13 thoughts on “News from Serenity Valley, June 2014

  1. As to your soil problem. We have a very different problem. our time for gardening is limited but somehow we’ve worked out a method for producing compost that is working well. We are in wendel ca and could provide you with a feed bag of same for the price of you shovelling them full. If you want it, its yours. Non-meat food compost from a pile going back years.

  2. Check out vermicomposting. You can do this while at your place in the city, even in an apartment. It may not be loads of compost from the waste of a one person family, but every little bit helps. Good to see you are still around, hadn’t seen a post in a while.

  3. Get yourself a powered/non-powered composting toilet system. A little goes a long way. Human waste makes great fertilizer, and the composting process completely decontaminates it.
    Very good tip for use… Avoid urinating in it. Solid waste only.
    (I know that’s difficult in the Winter at 20 below) I devised a simple, and cheap, solution to that.

    Try Lehman’ for a look at their equipment They have a rather large selection of non-powered products including bio-degradable paper for your new fertilizer manufacturing toilet system.

  4. Glad to see it’s all going forward! There is lots of good info on the web about enriching/moistening the soil– dead wood holds moisture very well and I’ve seen lush dirt-covered mounds of deadwood in arid areas; I’d recommend putting a high ring of this around your trees in case of irrigation failure. Careful using conifers for soil addition, though– they have chemicals in them to discourage plant & bacterial growth so they stunt plants and stop the soil from composting. If any of your neighbors have farm animals, composted manure is a great additive to the soil. Also.. neat to see you’re hiking the PCT; I did the lower 1/3 solo on horseback 10 years ago. I wouldn’t say it was fun, exactly, but very satisfying! Good luck with everything.

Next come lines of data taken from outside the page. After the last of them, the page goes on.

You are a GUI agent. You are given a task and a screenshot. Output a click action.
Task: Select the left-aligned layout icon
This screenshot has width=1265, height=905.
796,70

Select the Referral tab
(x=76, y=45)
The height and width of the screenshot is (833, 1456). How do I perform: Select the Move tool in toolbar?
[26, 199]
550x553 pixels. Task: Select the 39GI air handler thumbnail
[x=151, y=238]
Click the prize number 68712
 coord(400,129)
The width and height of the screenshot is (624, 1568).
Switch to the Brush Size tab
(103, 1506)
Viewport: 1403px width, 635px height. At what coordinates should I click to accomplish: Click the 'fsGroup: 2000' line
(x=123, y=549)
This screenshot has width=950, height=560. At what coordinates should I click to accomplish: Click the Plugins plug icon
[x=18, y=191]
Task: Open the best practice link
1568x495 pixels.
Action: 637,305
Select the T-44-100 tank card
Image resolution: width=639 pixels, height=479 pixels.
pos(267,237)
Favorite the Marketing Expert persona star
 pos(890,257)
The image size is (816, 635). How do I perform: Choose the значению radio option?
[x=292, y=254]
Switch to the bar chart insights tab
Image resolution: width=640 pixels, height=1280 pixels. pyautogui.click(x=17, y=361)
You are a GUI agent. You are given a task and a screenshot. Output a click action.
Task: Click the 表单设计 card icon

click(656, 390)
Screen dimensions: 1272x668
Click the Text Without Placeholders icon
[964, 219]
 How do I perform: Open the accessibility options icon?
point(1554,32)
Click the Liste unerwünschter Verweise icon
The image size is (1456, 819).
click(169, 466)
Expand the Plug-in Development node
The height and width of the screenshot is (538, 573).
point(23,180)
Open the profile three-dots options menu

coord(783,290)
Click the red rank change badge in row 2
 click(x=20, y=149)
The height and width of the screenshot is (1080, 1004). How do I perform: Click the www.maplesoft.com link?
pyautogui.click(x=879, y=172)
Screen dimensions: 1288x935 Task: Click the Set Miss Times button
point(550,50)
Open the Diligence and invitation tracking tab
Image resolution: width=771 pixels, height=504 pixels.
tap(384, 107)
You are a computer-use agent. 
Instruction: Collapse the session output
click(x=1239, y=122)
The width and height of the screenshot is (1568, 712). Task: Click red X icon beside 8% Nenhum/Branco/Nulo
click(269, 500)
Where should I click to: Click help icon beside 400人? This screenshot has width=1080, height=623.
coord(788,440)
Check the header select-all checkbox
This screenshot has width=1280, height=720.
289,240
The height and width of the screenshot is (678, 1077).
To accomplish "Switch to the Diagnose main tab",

  5. So glad to hear from you again, Sir. I’m happy for the changes you’re making and I’m hopeful we’ll hear from you more often.

  6. so, they make it clear on the deed that you are not married. Does this protect you in the future if you do marry? Just wondering the implications? Congrats on owning your own estate 🙂 Rich

    • Yep, it establishes that even after I get married, I retain sole ownership of the property because it pre-dates the marriage. When married couples buy property in California, they co-own it by default.

  7. Congratulations on your deed, glad to hear about your progress on your place. We are looking for a place to call home ourselves but have yet to find it.

    Keep up the posts and good luck!


  8. Congrats Ryo, hope the pace slows down a bit and let’s you enjoy the Serenity. Thanks for keeping up the shares. I think of you every time I drive past the local tobacco shop and see their acronymed roll your own sign out front. Be good!

  9. Oh one other thing, I work for a multinational that makes dirt, I won’t say which one, and the best thing I can tell you about making dirt is to add compost with sand and pile it up under a thick coating of grass clippings. The grass will burn hot and turn the pile quickly into soil with minimal turning of the pile. Many cities have drop off points for grass clippings an such and you can pick up a hundred pounds easily. Also, check with the larger municipalities to see if they offer soil and compost left over as solid waste from ther water treatment plants. It’s usually cheaper than anything from the big box stores. My advice is to buy a small amount of sand and mix with compost and grass clippings and make your own soil on site. Of course, the price of hauling components out to your place might be prohibitive, YMMV.

  10. My best solution to “making dirt” is to get yourself a couple of goats and a small flock of sheep. I do realize that you might not want to or be able to do that if you aren’t living on the land full time, but livestock (manure) can be a great asset. Keeping animals WILL tie you down though. Congratulations on your free and clear ownership of your land.